Hillary Clinton and Donald Trump visited Ground Zero in New York on Sunday, for ceremonies marking the 15th anniversary of the terrorist attacks of September 11 2001.

In an unusual appearance together two weeks before the first presidential debate and 58 days before election day, 8 November, the Democratic and Republican nominees were to keep a rare silence. Politicians are invited to attend but not to give speeches at the official commemoration of the attack which destroyed the twin towers of the World Trade Center.

Some cheered as Trump arrived for what was said by a spokesman for the National September 11 Memorial and Museum to be his first such ceremony. Trump, who was born in the New York borough of Queens, grinned as people waved, posing so they could take photographs. Clinton, who in 2001 was the junior US senator from New York, arrived quietly, greeting some families on her way into the site. Both candidates issued short statements about the need to mark the day solemnly.

In Washington, Barack Obama marked the anniversary with a moment of silence in the White House and was due to speak at a commemoration of those who died in the attack on the Pentagon.

In lower Manhattan, family members of those who died; New York firefighters, who lost 343 of their colleagues; police officers; and survivors gathered at the site, under overcast skies.

The humid weather and haze, obscuring the top of One World Trade, the skyscraper that now dominates the New York skyline, stood in sharp contrast to the sunny, blue skies that dawned on the day 15 years ago that changed the course of history.

On that day, al-Qaida terrorists hijacked passenger jets and flew them into the twin towers of the World Trade Center. Another hijacked jet was flown into the Pentagon outside Washington. A third crashed in a field in Pennsylvania: in total, 2,977 people were killed.

On Sunday, Ground Zero was crowded with wives who had lost husbands, children who had lost fathers and mothers and other family members and friends who have come every 11 September, to remember.

They laid flowers on the names of the dead that are engraved into the stone surrounds of two huge reflecting pools with waterfalls, constructed on the exact sites where the twin towers stood. The stage for the event sat between the two pools.

A youth choir from Brooklyn sang the Star-Spangled Banner, to warm applause. A group of first responders in dress uniform held up the torn flag that was raised over the wreckage at Ground Zero in the aftermath of the attack, before marching away to the sound of a piped band.

Then the site went still, for a moment of silence at 8.46am, the time the first jet hit, near the top of the north tower.

When the reading of the names resumed, politicians stood in the crowds. They listened to short, often tearful tributes to loved ones. The dignitaries did, however, divide along party lines when it came to where they stood and whom they murmured to during pauses in the addresses from the stage.

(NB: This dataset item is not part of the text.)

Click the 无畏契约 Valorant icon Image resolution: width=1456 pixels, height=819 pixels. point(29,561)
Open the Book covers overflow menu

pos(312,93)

Clinton, almost lost in the crowd, stood in front of the very tall New York mayor Bill de Blasio, a Democrat, and near the state’s Democratic governor, Andrew Cuomo. Trump stood with Rudy Giuliani, the Republican mayor who was in office on 9/11 and led the city’s response, and later ran briefly for president. The Republican governor of New Jersey, Chris Christie, a member of Trump’s transition team, was also present.

After the first moment of silence, Jerry D’Amadeo approached the microphone to talk about his father, Vincent D’Amadeo, who worked for Cantor Fitzgerald in the World Trade Center and was killed when Jerry was 10. D’Amadeo choked up as he recalled how many people helped him in the years after 9/11.

Then he told those gathered that he had recently attended a children’s camp for those who lost family and friends in the mass shooting at Sandy Hook elementary school in Connecticut in December 2012.

“Suddenly I was able to be there for people and use my experience to help them,” he said. D’Amadeo now acts as a visitors’ host at the museum at the World Trade Center site.

Then relatives began reading the names of the 2,753 who were killed at Ground Zero. Many others have died since 2001, from diseases they contracted from breathing in the toxic dust and fumes that billowed out from the site.